Agentic AI is a major buzzword for 2026. Many tech companies are making bold promises about this technology, but many aren't grounded in reality, at least not yet. This coming year will likely be shaped by reality checks for IT teams, and progress will only come from a focus on strong foundations and disciplined execution.

Agentic AI Will Be Restricted to Basic IT Tasks in 2026

In 2026, there's going to be a significant gap between what vendors market and what IT leaders actually allow AI agents to do. IT teams are rightfully cautious about this technology because the risk profile of enterprise infrastructure is fundamentally different from other AI use cases.

The blast radius of missteps is very large. Autonomous infrastructure actions, like adding memory or scaling resources, can trigger outages, security issues or cascading failures. These expensive mistakes can actually set implementation back by months.

Plus, many "simple" tasks aren't actually simple. For example, adding memory to a virtual machine may require a restart that introduces downtime, increases cloud costs or violates internal policies tied to licensing or compliance. In many cases, the alert triggering the action isn't even caused by a resource shortage, but by an application issue or upstream dependency. Experienced IT professionals know when not to follow the playbook — context that AI agents don't yet consistently understand.

I had a leader of a mid-size engineering team say to me, "Why would I automate site reliability and infrastructure work? It's what we do better than our competition and the reason we hired some of the best talent available to do it." In other words, he believed that IT operations were part of their competitive advantage and thus should be invested in, not outsourced. While AI may introduce new avenues for automation, it doesn't change basic business principles.
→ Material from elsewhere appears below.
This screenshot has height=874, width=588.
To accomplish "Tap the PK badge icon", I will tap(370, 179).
That mindset also highlights the importance of scale. In smaller or mid-sized organizations, an SRE team may spend 5-10 hours a month handling routine code release issues. While AI tools exist that could automate some of that work, they come with real tradeoffs — cost, setup and ongoing oversight. In those cases, eliminating a small amount of effort may not justify the investment, especially if operational excellence is part of the company's differentiation.
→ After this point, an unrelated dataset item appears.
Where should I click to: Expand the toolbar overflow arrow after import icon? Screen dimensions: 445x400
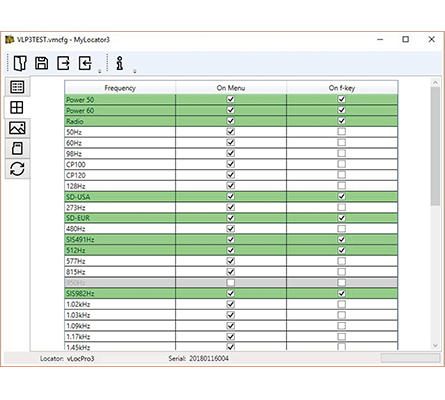[x=99, y=71]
However, this equation looks different for Fortune 100 companies with tens of thousands of engineers; the same recurring issues can quickly multiply into hundreds or even thousands of hours. At this scale, automation can become less about optimization at the margins and more about operational necessity. The real challenge for IT leaders is knowing where their teams spend time and applying automation selectively — where it meaningfully supports the business, rather than undermines what makes it competitive.
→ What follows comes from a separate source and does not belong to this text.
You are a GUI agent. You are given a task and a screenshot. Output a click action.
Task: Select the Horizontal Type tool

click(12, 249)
Most AI Investments in Service Management Will Underperform

Many IT organizations are going to be disappointed with their AI investments in 2026. The disappointment stems from skipping the foundational work.

AI can't clean up a messy knowledge base or fix poorly documented processes. These issues will limit AI's effectiveness while also exposing — or even amplifying — process gaps. The result is friction rather than efficiency.

Some organizations also adopted tools without knowing where their real bottlenecks are (see above). In these scenarios, AI becomes a solution in search of a problem. For example, an organization may deploy an AI chatbot to reduce ticket volume when the real issue is outdated knowledge articles and unclear request workflows. The tool won't solve the underlying problem, making it difficult to demonstrate ROI.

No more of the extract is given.